V.T.: What pastimes do you have other than sport?

A.M.: I read books, listen to music. The usual…

V.T.: What’s your literary top-5?

A.M.: First place, by quite some distance, is of course Salinger – his short stories are simply brilliant. I was lucky Kasimdzhanov opened my eyes to him. Then Sheckley – his short stories are also breathtaking. I’ve probably got a preference for short forms. Then it would most likely be Dovlatov, and after that it gets trickier.

V.T.: What was the last book you read?

A.M.: “Literal Translation” by Liliana Lungina. She had a very interesting and intense life!

V.T.: Now let’s switch to music.

A.M.: I come from Yekaterinburg, which had a famous rock generation: “Chaif”, “Nautilus Pompilius”, “Agatha Christie”, “Smyslovye Gallyutsinatsii” [“semantic hallucinations”]. I listened to them all in my childhood. Of course, there was Vysotsky and “Kino”. Among more recent music – “Kukryniksy”. At the moment I listen more to foreign music. Things I’ve liked lately include – Morcheeba’s “Blood Like Lemonade”, “Blood Pressures” by The Kills, “The Suburbs” by Arcade Fire – I really like those albums. Recently, based on a friend’s tip, I’ve become addicted to post-rock – God is an Astronaut and 65daysofstatic.

V.T.: OK, and what about cuisine?

A.M.: I love good cuisine. My preference is for Japanese, Chinese and Italian.
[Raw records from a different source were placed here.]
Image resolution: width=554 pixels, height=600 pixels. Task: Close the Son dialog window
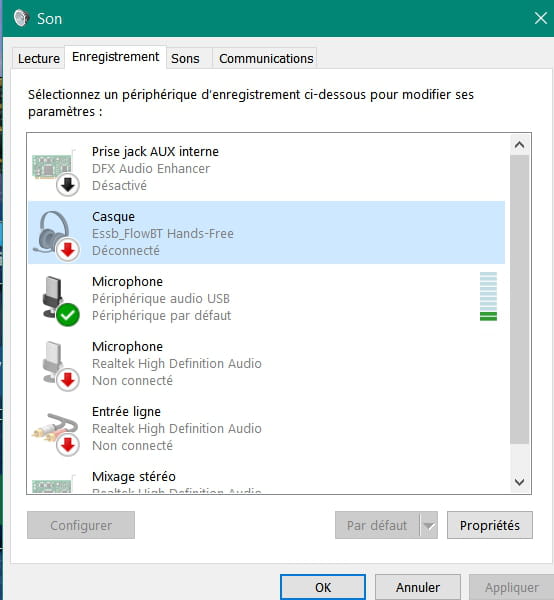click(540, 18)
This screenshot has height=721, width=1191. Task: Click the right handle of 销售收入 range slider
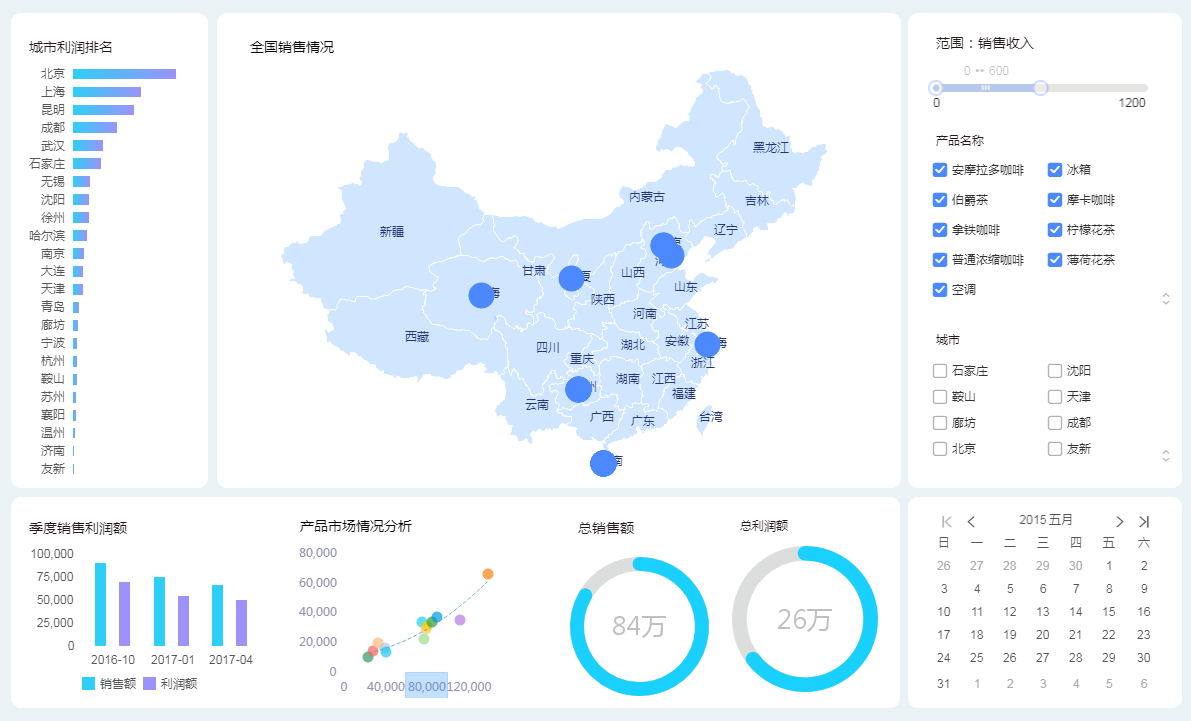(x=1040, y=88)
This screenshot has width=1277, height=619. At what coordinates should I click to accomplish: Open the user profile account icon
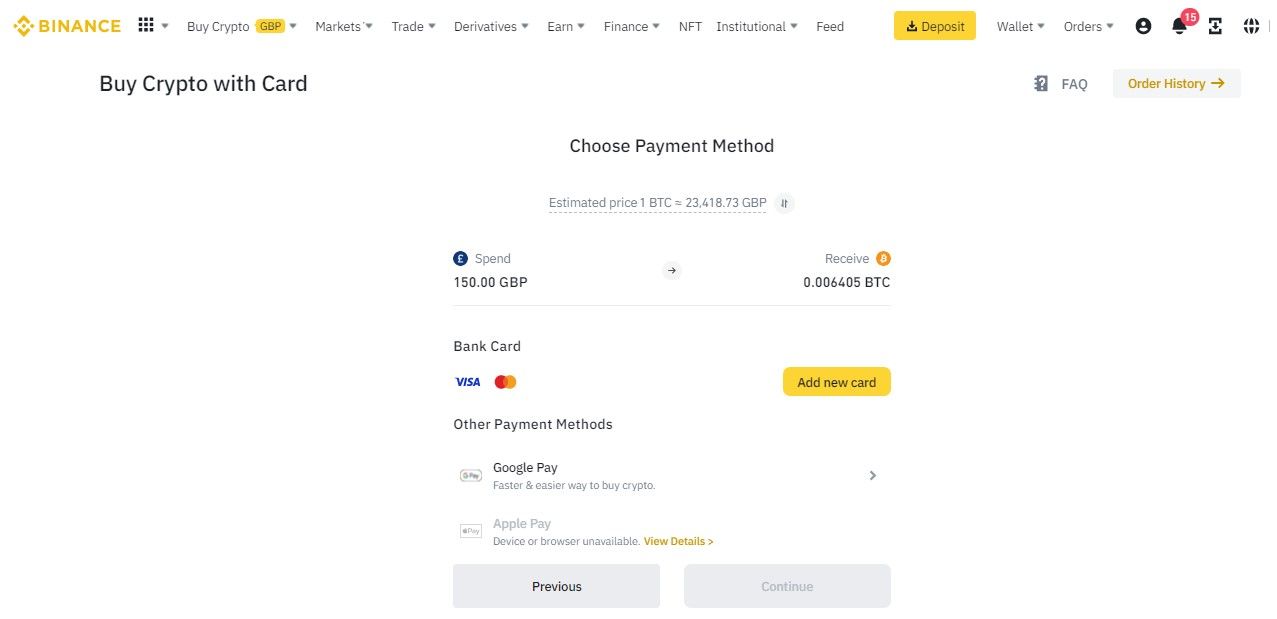point(1143,27)
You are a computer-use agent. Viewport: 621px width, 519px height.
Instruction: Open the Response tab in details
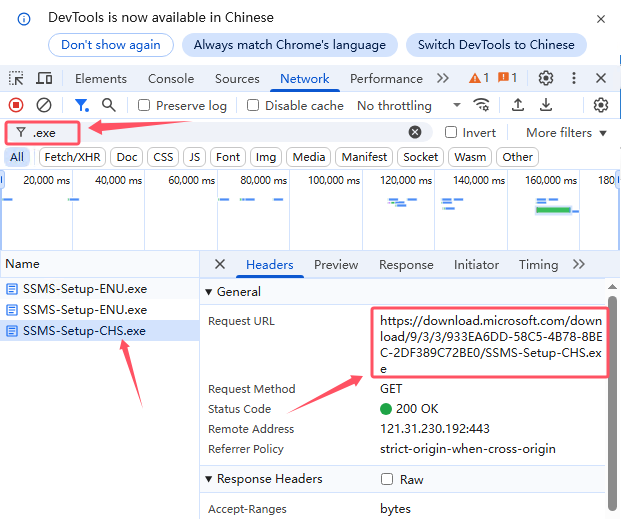pos(406,265)
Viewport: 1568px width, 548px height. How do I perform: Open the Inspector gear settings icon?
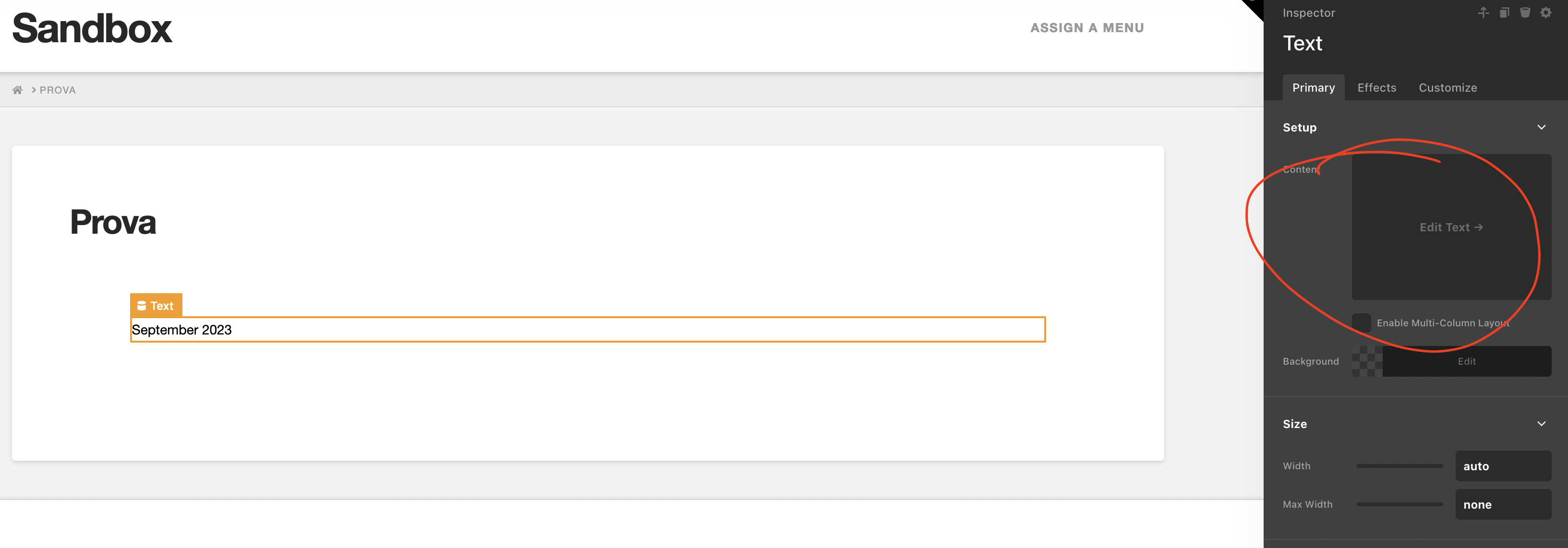(1545, 13)
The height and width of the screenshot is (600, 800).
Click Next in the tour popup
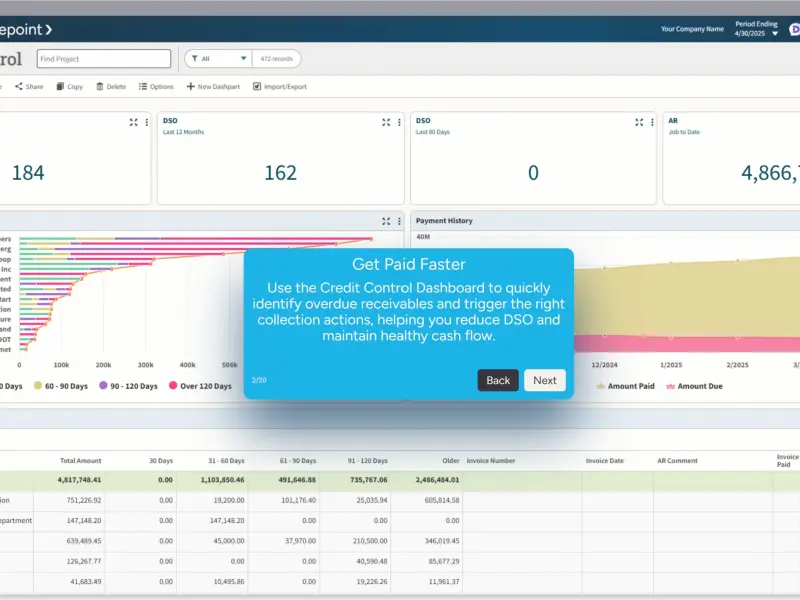point(545,380)
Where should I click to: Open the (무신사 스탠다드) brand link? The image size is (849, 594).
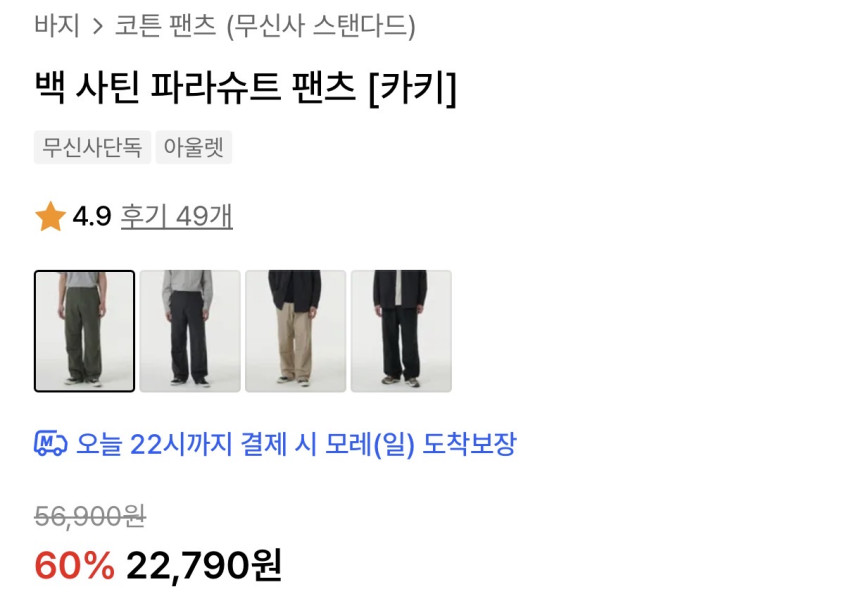321,26
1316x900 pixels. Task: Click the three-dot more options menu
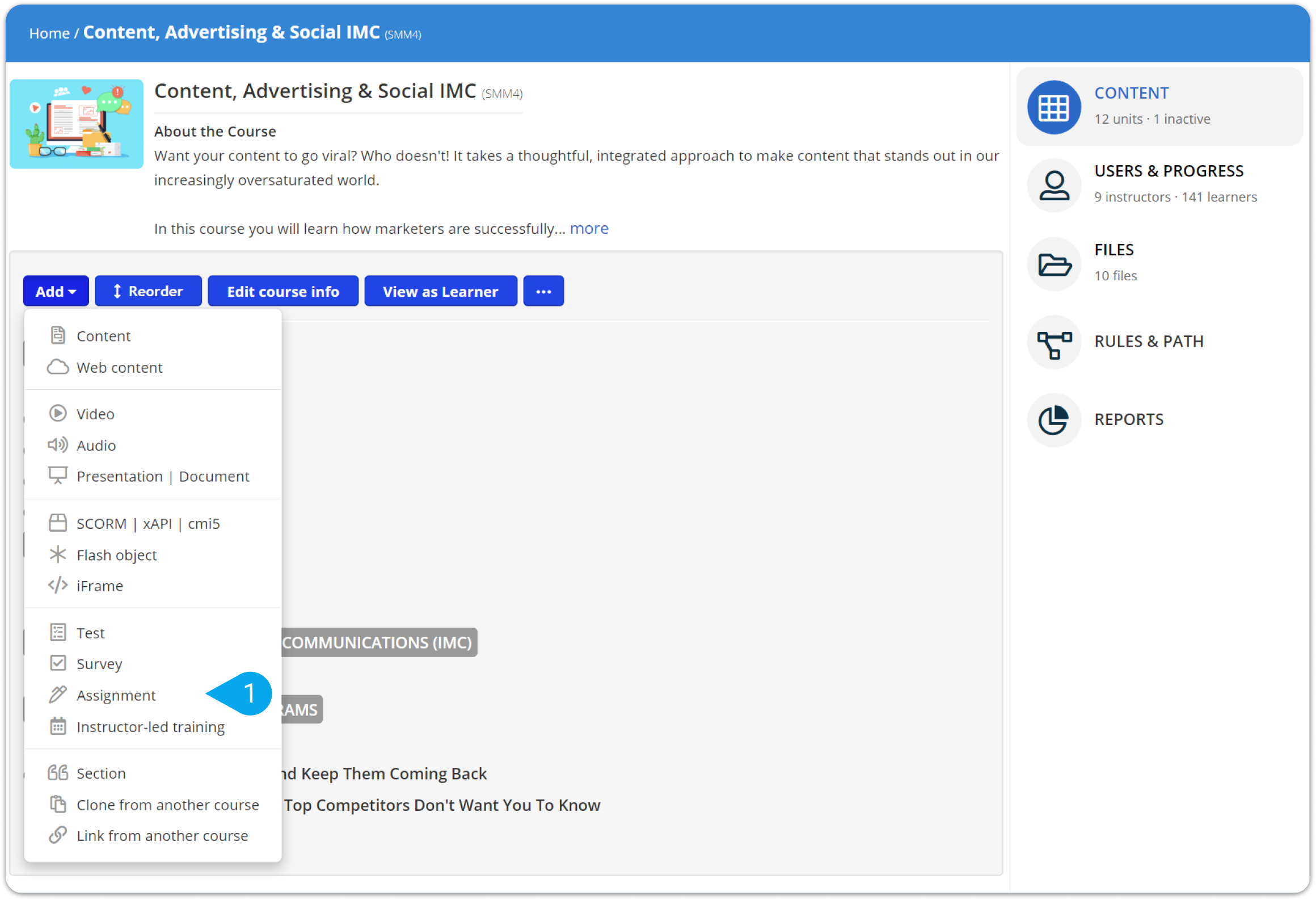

In general, I like to savour seafood somewhere by the shore, in a small coastal restaurant…

V.T.: And you also love the sunset, the reflection of light in a glass of wine and pleasant company… are you a romantic?

A.M.: Probably, yes. Although just having pleasant company is often enough.

V.T.: And what quality do you rate above all in women?

A.M.: Above all, femininity. A man, in contrast, should treat women honourably and forgive them their various charming little foibles. Also a sense of humour, perhaps. In general, I like people who don’t lose heart at the first sign of difficulty and go through life with a smile.

V.T.: You’re married now, but everyone knows the interest the female sex take in you. Did you have a lot of loves?

A.M.: A lot, of course. You see, it’s very easy for me to take a liking to someone, and when I felt that way I never was afraid of establishing contact.

With those last phrases I think Alexander has said the most important thing about himself. He pronounced them in a tone that would have convinced any cynic, never mind me. It’s all become extremely clear. He probably really does stand alone in the chess world – as a uniquely good-natured person.

Such a thing is possible.




Mr. Tkachiev, thanks for the nice interviews!


i cant help but like the portrayed person here

I looked at the game between

I looked at the game between Motylev and Malaniuk that was referred to in the interview, in order to understand the insight that Motylev gained from the experience, but don't think I quite get it. Motylev's "blunder" in the endgame (when it definitely became winning for Black) came much later--in fact, just a couple of moves before capitulation when he played 33. b4. If he had "passed" with, say 33. Bd3 or 33. Ke2, then it would still be hard for Black to win in spite of the pressure. It would be great if Motylev or Tkachiev could comment on why declining the second rook exchange was the right decision. Was it because White would still retain some counterchances in a sterile position instead of simply defending?

Motylev's game

Basically you said everything right-it still was a draw even after exchanging rooks,of course,but if white did not do that they  would stand by no means worse since black's king can't get such an active position in the centre while the rooks are still on the board.That's it,I hope I was able to explain!Please,tell me if not.